- [Data for this task]:
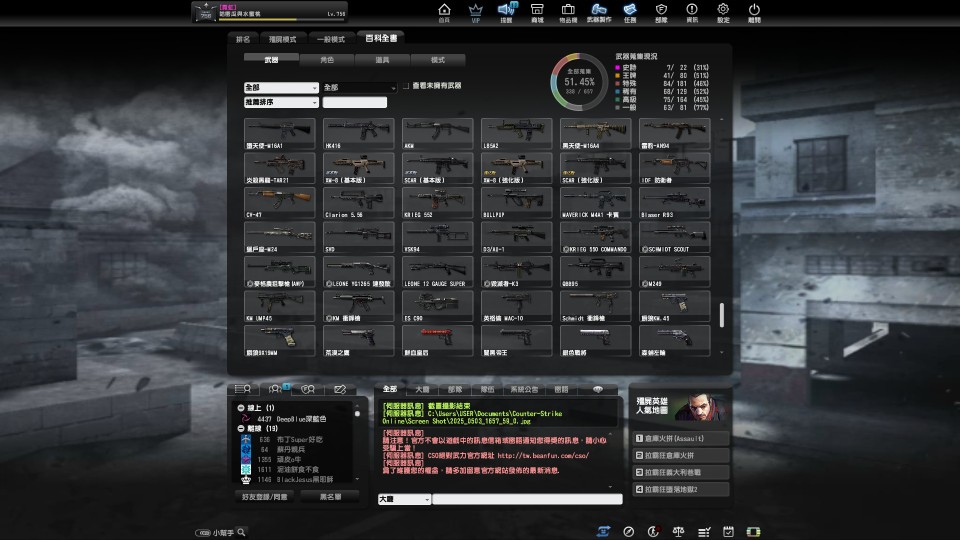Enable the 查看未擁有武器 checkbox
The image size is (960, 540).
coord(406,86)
* * *
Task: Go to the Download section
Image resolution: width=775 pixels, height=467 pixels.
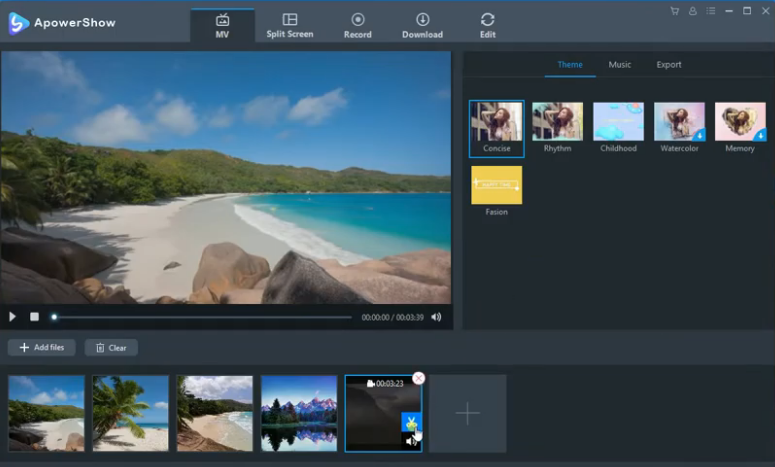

- [Aim of the task]: In the entries above, find the line holding "Task: Go to the Download section" and the line holding "Image resolution: width=775", then retype exactly those two lines and every line between them, and nothing else.

- [Task answer]:
Task: Go to the Download section
Image resolution: width=775 pixels, height=467 pixels.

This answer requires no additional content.